[The data]

+++

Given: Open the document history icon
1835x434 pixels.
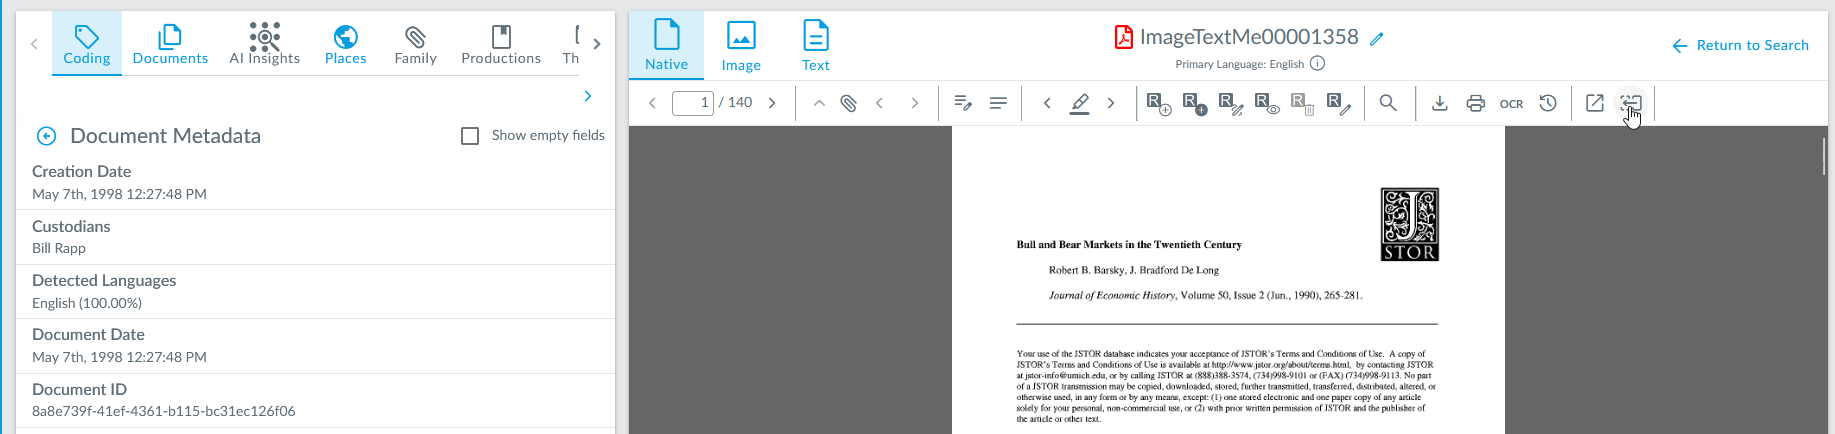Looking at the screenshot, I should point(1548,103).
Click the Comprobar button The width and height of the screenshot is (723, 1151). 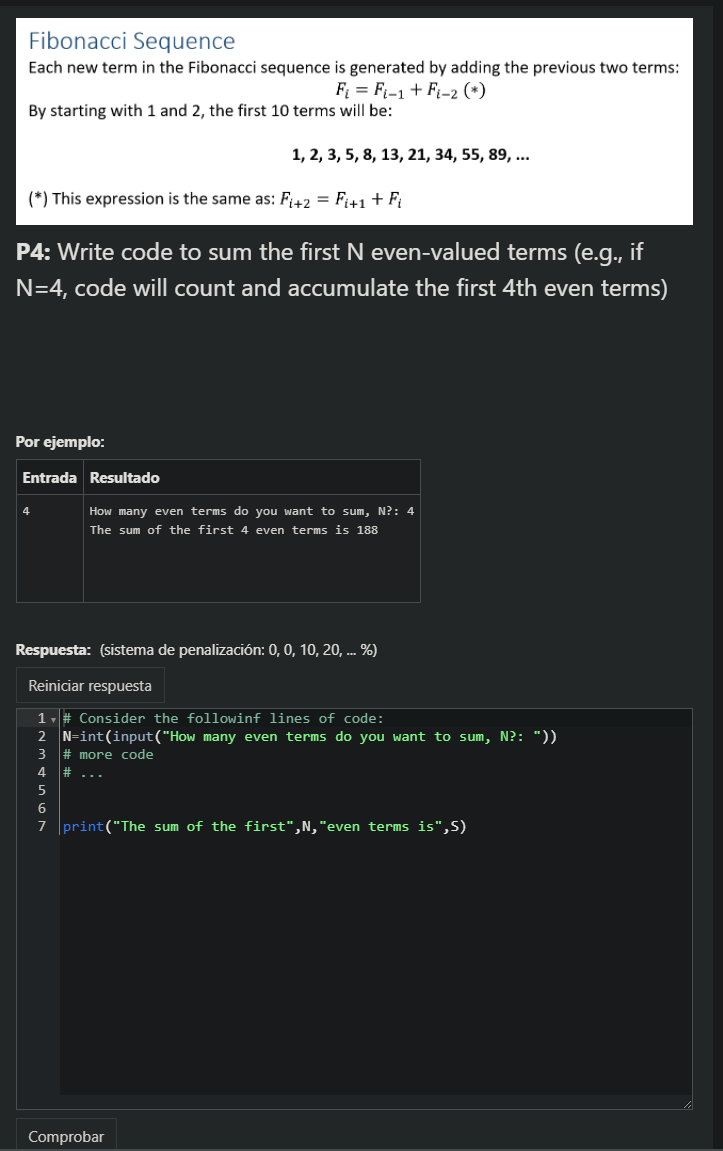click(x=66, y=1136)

+++

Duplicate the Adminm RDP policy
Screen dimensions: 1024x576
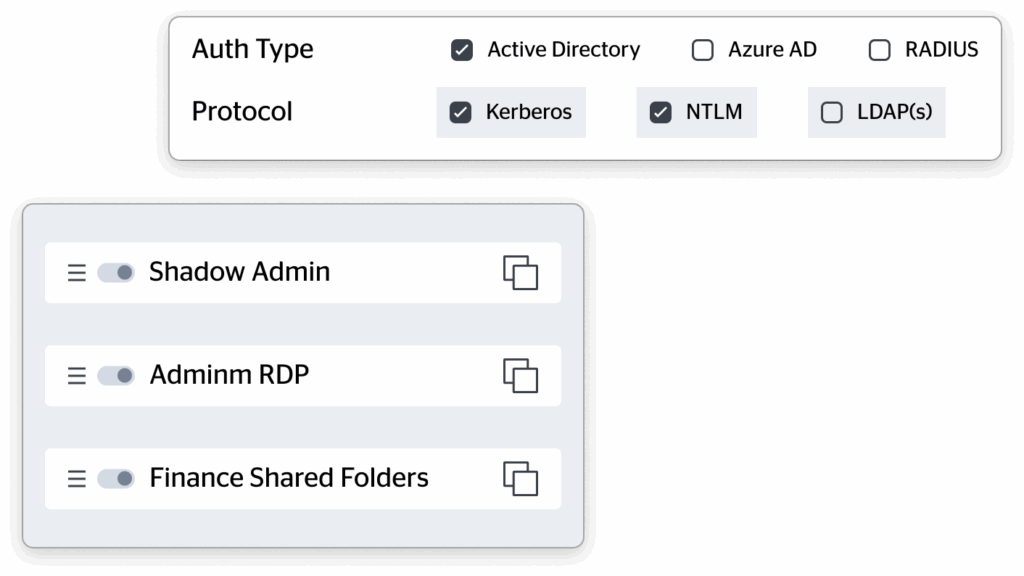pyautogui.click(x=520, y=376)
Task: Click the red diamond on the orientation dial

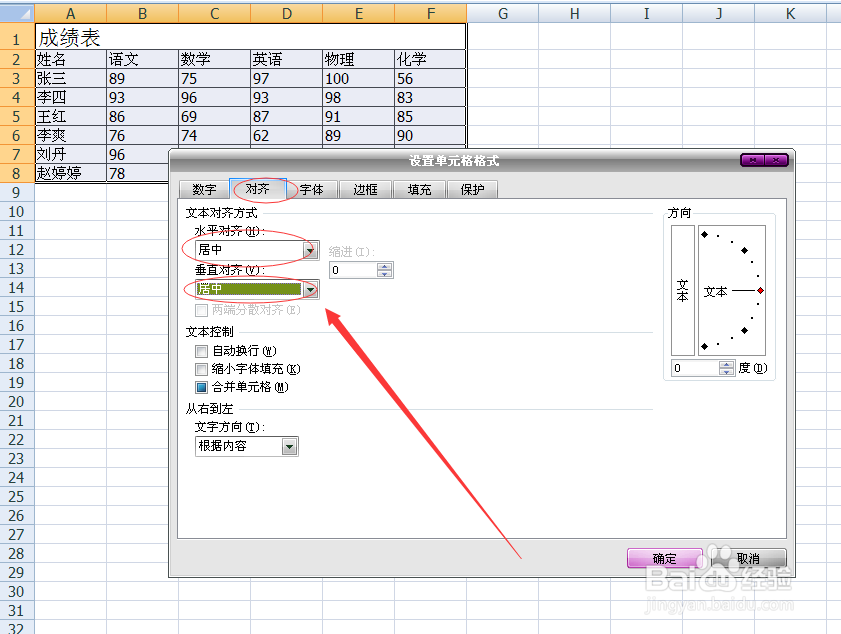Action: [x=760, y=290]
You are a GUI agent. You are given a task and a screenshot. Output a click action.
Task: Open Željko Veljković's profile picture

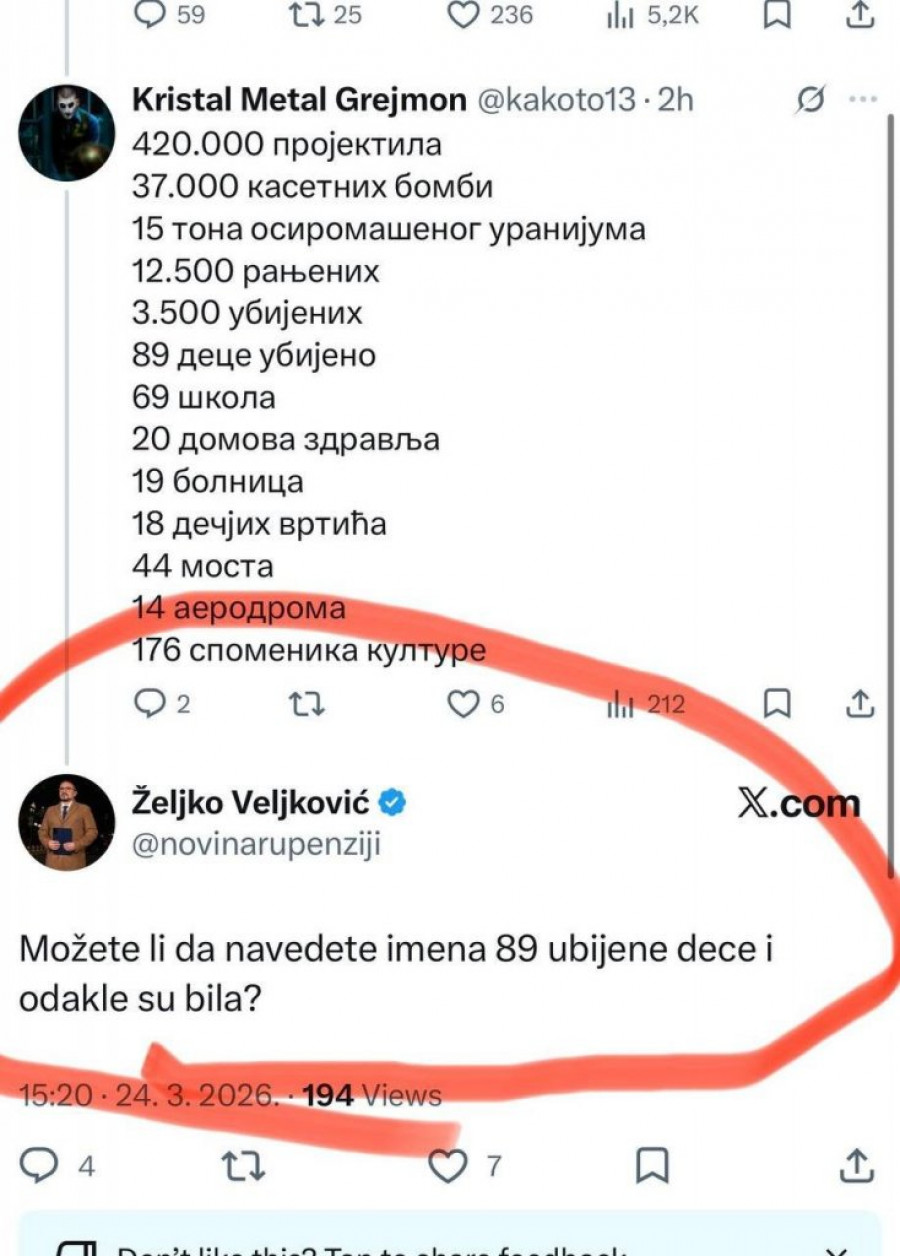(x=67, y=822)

+++

[What needs to be done]
From the material above, output only the span of lines that starts at the one containing "Screen dimensions: 1024x576" and finishes at the one containing "You are a GUI", word for word and free of pictures.

[Written answer]
Screen dimensions: 1024x576
pyautogui.click(x=520, y=376)
Task: Click the red diamond on the orientation dial

Action: [x=760, y=290]
You are a GUI agent. You are given a task and a screenshot. Output a click action.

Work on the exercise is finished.